▶ **INFORMATION GIVEN**
·····

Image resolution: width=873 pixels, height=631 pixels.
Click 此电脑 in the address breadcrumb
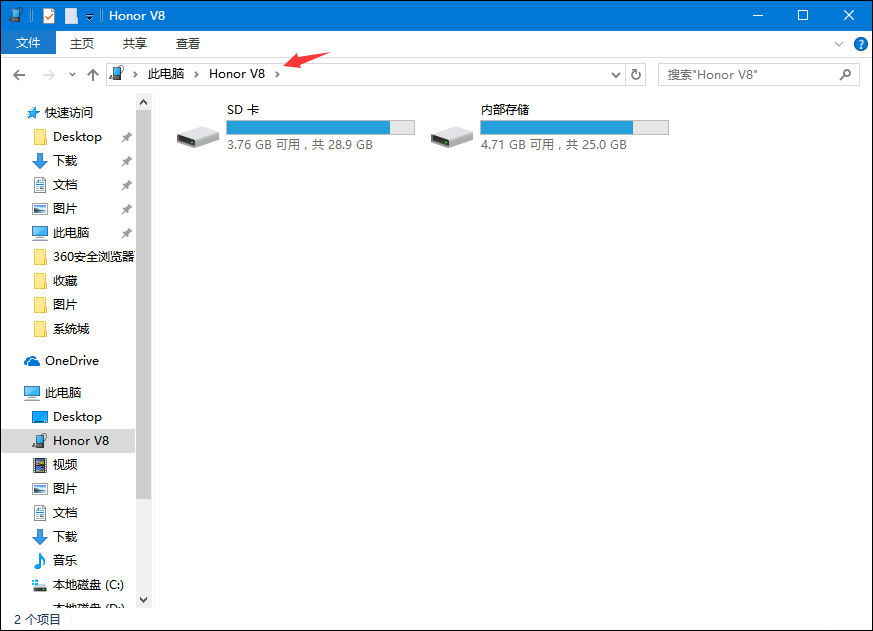point(165,74)
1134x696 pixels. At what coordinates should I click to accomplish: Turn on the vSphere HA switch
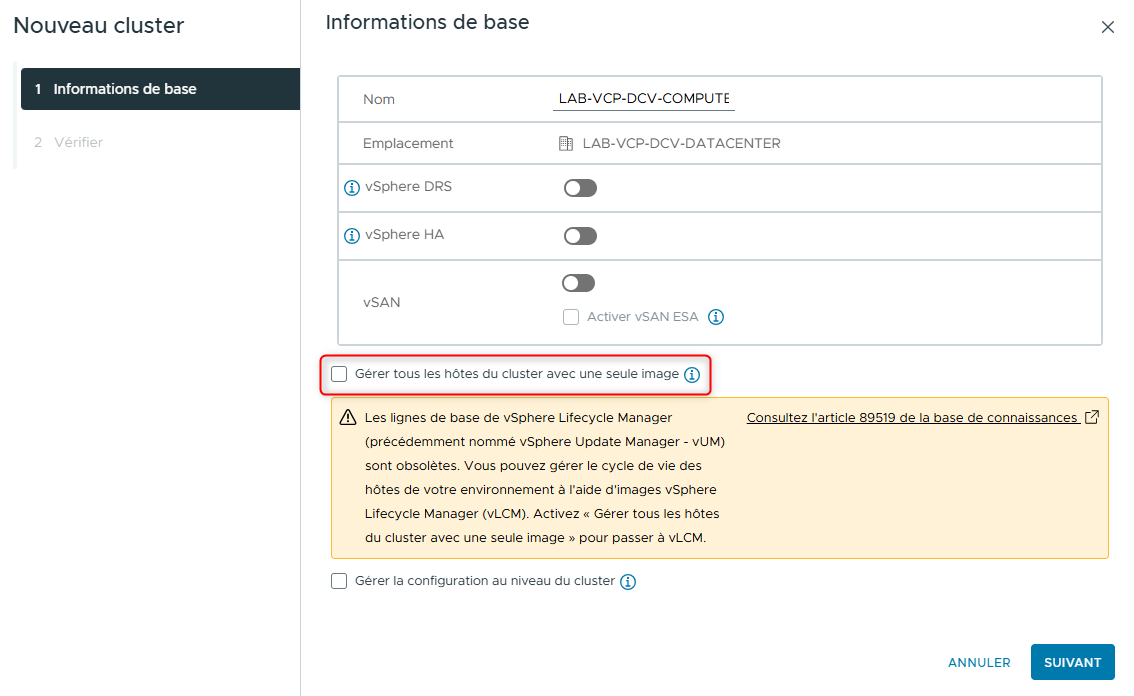tap(580, 235)
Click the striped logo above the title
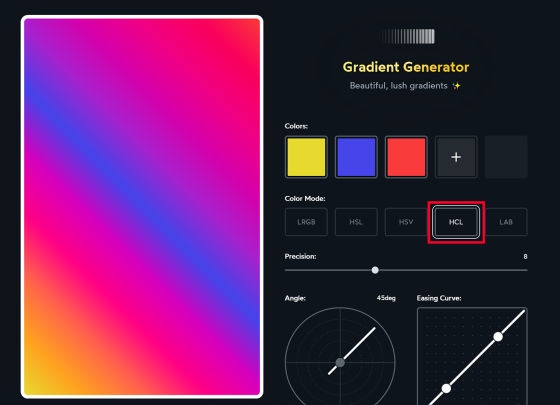 [408, 36]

·····

▶ **TASK BRIEF**
Leave the pictures aside and output each entry exactly as it stands.

▶ **RESPONSE BOX**
Image resolution: width=873 pixels, height=631 pixels.
Click 此电脑 in the address breadcrumb
point(165,74)
1134x696 pixels. At what coordinates should I click to accomplish: Turn on the vSphere HA switch
tap(580, 235)
Click the striped logo above the title
 [408, 36]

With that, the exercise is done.